§ Exercise:
Exactly and in full, give the records again.

(Stored data entries)
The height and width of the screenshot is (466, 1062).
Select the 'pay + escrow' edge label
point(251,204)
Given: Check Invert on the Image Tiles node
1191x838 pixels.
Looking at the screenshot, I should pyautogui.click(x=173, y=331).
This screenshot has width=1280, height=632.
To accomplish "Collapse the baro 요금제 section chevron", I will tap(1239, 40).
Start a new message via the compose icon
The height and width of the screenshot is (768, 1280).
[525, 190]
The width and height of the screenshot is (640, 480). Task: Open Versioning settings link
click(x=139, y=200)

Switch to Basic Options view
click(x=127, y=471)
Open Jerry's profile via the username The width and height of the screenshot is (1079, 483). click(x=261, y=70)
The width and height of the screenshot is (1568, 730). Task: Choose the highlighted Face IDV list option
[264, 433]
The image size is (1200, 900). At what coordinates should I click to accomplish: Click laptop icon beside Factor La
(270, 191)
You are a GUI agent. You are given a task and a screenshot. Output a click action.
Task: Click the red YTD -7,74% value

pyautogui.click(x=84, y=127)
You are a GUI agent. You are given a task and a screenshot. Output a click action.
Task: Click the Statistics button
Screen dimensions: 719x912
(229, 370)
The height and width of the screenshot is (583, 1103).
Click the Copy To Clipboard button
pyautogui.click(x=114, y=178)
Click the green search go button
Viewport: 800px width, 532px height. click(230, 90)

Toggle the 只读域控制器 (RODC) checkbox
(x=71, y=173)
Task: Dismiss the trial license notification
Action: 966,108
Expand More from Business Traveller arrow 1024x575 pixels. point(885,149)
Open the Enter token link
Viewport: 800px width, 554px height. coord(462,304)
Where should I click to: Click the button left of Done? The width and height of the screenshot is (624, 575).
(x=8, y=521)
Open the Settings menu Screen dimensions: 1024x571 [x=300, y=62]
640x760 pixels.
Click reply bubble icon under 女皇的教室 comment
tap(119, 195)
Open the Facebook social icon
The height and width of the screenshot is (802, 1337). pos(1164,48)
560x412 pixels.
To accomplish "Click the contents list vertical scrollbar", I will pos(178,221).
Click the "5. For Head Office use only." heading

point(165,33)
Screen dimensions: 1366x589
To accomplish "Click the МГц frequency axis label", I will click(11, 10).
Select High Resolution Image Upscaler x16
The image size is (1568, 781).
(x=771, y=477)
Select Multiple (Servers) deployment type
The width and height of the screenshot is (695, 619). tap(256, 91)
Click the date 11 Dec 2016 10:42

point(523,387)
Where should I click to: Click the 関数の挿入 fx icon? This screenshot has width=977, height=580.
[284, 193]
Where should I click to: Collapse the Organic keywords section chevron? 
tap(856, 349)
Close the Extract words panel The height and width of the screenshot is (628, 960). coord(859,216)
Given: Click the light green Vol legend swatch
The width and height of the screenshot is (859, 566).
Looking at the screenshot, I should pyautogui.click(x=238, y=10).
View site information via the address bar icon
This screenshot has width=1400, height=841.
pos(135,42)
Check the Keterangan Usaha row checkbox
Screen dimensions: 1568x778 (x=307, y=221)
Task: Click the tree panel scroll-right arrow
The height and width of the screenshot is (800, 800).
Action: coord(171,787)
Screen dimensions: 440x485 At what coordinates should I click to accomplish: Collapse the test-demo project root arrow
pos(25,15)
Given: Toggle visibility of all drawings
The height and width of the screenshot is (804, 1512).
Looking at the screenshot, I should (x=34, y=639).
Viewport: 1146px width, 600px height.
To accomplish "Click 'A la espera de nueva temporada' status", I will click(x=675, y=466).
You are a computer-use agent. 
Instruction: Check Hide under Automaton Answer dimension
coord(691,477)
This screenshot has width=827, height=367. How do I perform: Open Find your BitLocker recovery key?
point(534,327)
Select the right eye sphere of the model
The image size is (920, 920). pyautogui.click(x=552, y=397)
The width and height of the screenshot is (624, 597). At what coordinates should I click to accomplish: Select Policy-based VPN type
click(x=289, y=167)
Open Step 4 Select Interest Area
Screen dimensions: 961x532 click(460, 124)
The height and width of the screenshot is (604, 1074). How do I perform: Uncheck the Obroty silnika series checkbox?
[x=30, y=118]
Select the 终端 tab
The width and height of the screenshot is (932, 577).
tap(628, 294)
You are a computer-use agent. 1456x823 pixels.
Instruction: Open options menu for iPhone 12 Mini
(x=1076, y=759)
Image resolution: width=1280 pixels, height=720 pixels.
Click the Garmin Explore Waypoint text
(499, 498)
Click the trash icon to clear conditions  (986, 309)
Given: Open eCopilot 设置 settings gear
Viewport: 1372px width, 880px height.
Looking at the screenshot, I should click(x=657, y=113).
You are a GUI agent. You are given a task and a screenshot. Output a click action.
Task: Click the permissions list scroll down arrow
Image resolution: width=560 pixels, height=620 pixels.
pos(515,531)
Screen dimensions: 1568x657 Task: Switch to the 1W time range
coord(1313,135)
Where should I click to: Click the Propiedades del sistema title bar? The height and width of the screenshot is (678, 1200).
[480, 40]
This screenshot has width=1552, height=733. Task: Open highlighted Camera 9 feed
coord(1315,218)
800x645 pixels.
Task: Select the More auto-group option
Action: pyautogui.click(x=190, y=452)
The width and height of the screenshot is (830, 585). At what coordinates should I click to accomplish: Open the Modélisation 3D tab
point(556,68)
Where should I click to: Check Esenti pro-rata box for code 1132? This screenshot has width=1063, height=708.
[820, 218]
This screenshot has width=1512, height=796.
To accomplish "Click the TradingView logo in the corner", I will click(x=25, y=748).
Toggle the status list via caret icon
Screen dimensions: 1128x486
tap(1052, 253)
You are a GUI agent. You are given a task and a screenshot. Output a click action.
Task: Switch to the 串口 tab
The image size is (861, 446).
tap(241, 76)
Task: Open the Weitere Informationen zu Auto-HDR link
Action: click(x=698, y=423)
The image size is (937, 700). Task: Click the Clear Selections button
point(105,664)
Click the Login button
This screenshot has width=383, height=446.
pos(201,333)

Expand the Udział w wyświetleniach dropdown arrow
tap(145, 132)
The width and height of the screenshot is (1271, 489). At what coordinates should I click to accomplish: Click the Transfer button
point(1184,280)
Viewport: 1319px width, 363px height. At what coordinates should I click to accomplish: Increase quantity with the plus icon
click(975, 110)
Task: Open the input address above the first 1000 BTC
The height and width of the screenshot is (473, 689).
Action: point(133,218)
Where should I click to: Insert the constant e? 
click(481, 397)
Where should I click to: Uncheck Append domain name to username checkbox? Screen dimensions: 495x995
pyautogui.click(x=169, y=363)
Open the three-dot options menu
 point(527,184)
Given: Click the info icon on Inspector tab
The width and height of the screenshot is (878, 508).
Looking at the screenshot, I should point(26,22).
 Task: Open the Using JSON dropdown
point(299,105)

§ Completed task:
The height and width of the screenshot is (466, 1062).
Select the 'pay + escrow' edge label
point(251,204)
Given: Check Invert on the Image Tiles node
1191x838 pixels.
Looking at the screenshot, I should pyautogui.click(x=173, y=331).
This screenshot has width=1280, height=632.
To accomplish "Collapse the baro 요금제 section chevron", I will tap(1239, 40).
Start a new message via the compose icon
The height and width of the screenshot is (768, 1280).
[525, 190]
The width and height of the screenshot is (640, 480). Task: Open Versioning settings link
click(x=139, y=200)

Switch to Basic Options view
click(x=127, y=471)
Open Jerry's profile via the username The width and height of the screenshot is (1079, 483). click(x=261, y=70)
The width and height of the screenshot is (1568, 730). Task: Choose the highlighted Face IDV list option
[264, 433]
The image size is (1200, 900). At what coordinates should I click to accomplish: Click laptop icon beside Factor La
(270, 191)
You are a GUI agent. You are given a task and a screenshot. Output a click action.
Task: Click the red YTD -7,74% value

pyautogui.click(x=84, y=127)
You are a GUI agent. You are given a task and a screenshot. Output a click action.
Task: Click the Statistics button
Screen dimensions: 719x912
(229, 370)
The height and width of the screenshot is (583, 1103).
Click the Copy To Clipboard button
pyautogui.click(x=114, y=178)
Click the green search go button
Viewport: 800px width, 532px height. click(230, 90)

Toggle the 只读域控制器 (RODC) checkbox
(x=71, y=173)
Task: Dismiss the trial license notification
Action: 966,108
Expand More from Business Traveller arrow 1024x575 pixels. point(885,149)
Open the Enter token link
Viewport: 800px width, 554px height. coord(462,304)
Where should I click to: Click the button left of Done? The width and height of the screenshot is (624, 575).
(x=8, y=521)
Open the Settings menu Screen dimensions: 1024x571 [x=300, y=62]
640x760 pixels.
Click reply bubble icon under 女皇的教室 comment
tap(119, 195)
Open the Facebook social icon
The height and width of the screenshot is (802, 1337). pos(1164,48)
560x412 pixels.
To accomplish "Click the contents list vertical scrollbar", I will pos(178,221).
Click the "5. For Head Office use only." heading

point(165,33)
Screen dimensions: 1366x589
To accomplish "Click the МГц frequency axis label", I will click(11, 10).
Select High Resolution Image Upscaler x16
The image size is (1568, 781).
(x=771, y=477)
Select Multiple (Servers) deployment type
The width and height of the screenshot is (695, 619). tap(256, 91)
Click the date 11 Dec 2016 10:42

point(523,387)
Where should I click to: Click the 関数の挿入 fx icon? This screenshot has width=977, height=580.
[284, 193]
Where should I click to: Collapse the Organic keywords section chevron? 
tap(856, 349)
Close the Extract words panel The height and width of the screenshot is (628, 960). coord(859,216)
Given: Click the light green Vol legend swatch
The width and height of the screenshot is (859, 566).
Looking at the screenshot, I should pyautogui.click(x=238, y=10).
View site information via the address bar icon
This screenshot has width=1400, height=841.
pos(135,42)
Check the Keterangan Usaha row checkbox
Screen dimensions: 1568x778 (x=307, y=221)
Task: Click the tree panel scroll-right arrow
The height and width of the screenshot is (800, 800).
Action: coord(171,787)
Screen dimensions: 440x485 At what coordinates should I click to accomplish: Collapse the test-demo project root arrow
pos(25,15)
Given: Toggle visibility of all drawings
The height and width of the screenshot is (804, 1512).
Looking at the screenshot, I should (x=34, y=639).
Viewport: 1146px width, 600px height.
To accomplish "Click 'A la espera de nueva temporada' status", I will click(x=675, y=466).
You are a computer-use agent. 
Instruction: Check Hide under Automaton Answer dimension
coord(691,477)
This screenshot has width=827, height=367. How do I perform: Open Find your BitLocker recovery key?
point(534,327)
Select the right eye sphere of the model
The image size is (920, 920). pyautogui.click(x=552, y=397)
The width and height of the screenshot is (624, 597). At what coordinates should I click to accomplish: Select Policy-based VPN type
click(x=289, y=167)
Open Step 4 Select Interest Area
Screen dimensions: 961x532 click(460, 124)
The height and width of the screenshot is (604, 1074). How do I perform: Uncheck the Obroty silnika series checkbox?
[x=30, y=118]
Select the 终端 tab
The width and height of the screenshot is (932, 577).
tap(628, 294)
You are a computer-use agent. 1456x823 pixels.
Instruction: Open options menu for iPhone 12 Mini
(x=1076, y=759)
Image resolution: width=1280 pixels, height=720 pixels.
Click the Garmin Explore Waypoint text
(499, 498)
Click the trash icon to clear conditions  (986, 309)
Given: Open eCopilot 设置 settings gear
Viewport: 1372px width, 880px height.
Looking at the screenshot, I should click(x=657, y=113).
You are a GUI agent. You are given a task and a screenshot. Output a click action.
Task: Click the permissions list scroll down arrow
Image resolution: width=560 pixels, height=620 pixels.
pos(515,531)
Screen dimensions: 1568x657 Task: Switch to the 1W time range
coord(1313,135)
Where should I click to: Click the Propiedades del sistema title bar? The height and width of the screenshot is (678, 1200).
[480, 40]
This screenshot has width=1552, height=733. Task: Open highlighted Camera 9 feed
coord(1315,218)
800x645 pixels.
Task: Select the More auto-group option
Action: pyautogui.click(x=190, y=452)
The width and height of the screenshot is (830, 585). At what coordinates should I click to accomplish: Open the Modélisation 3D tab
point(556,68)
Where should I click to: Check Esenti pro-rata box for code 1132? This screenshot has width=1063, height=708.
[820, 218]
This screenshot has width=1512, height=796.
To accomplish "Click the TradingView logo in the corner", I will click(x=25, y=748).
Toggle the status list via caret icon
Screen dimensions: 1128x486
tap(1052, 253)
You are a GUI agent. You are given a task and a screenshot. Output a click action.
Task: Switch to the 串口 tab
The image size is (861, 446).
tap(241, 76)
Task: Open the Weitere Informationen zu Auto-HDR link
Action: click(x=698, y=423)
The image size is (937, 700). Task: Click the Clear Selections button
point(105,664)
Click the Login button
This screenshot has width=383, height=446.
pos(201,333)

Expand the Udział w wyświetleniach dropdown arrow
tap(145, 132)
The width and height of the screenshot is (1271, 489). At what coordinates should I click to accomplish: Click the Transfer button
point(1184,280)
Viewport: 1319px width, 363px height. At what coordinates should I click to accomplish: Increase quantity with the plus icon
click(975, 110)
Task: Open the input address above the first 1000 BTC
The height and width of the screenshot is (473, 689).
Action: point(133,218)
Where should I click to: Insert the constant e? 
click(481, 397)
Where should I click to: Uncheck Append domain name to username checkbox? Screen dimensions: 495x995
pyautogui.click(x=169, y=363)
Open the three-dot options menu
 point(527,184)
Given: Click the info icon on Inspector tab
The width and height of the screenshot is (878, 508).
Looking at the screenshot, I should point(26,22).
 Task: Open the Using JSON dropdown
point(299,105)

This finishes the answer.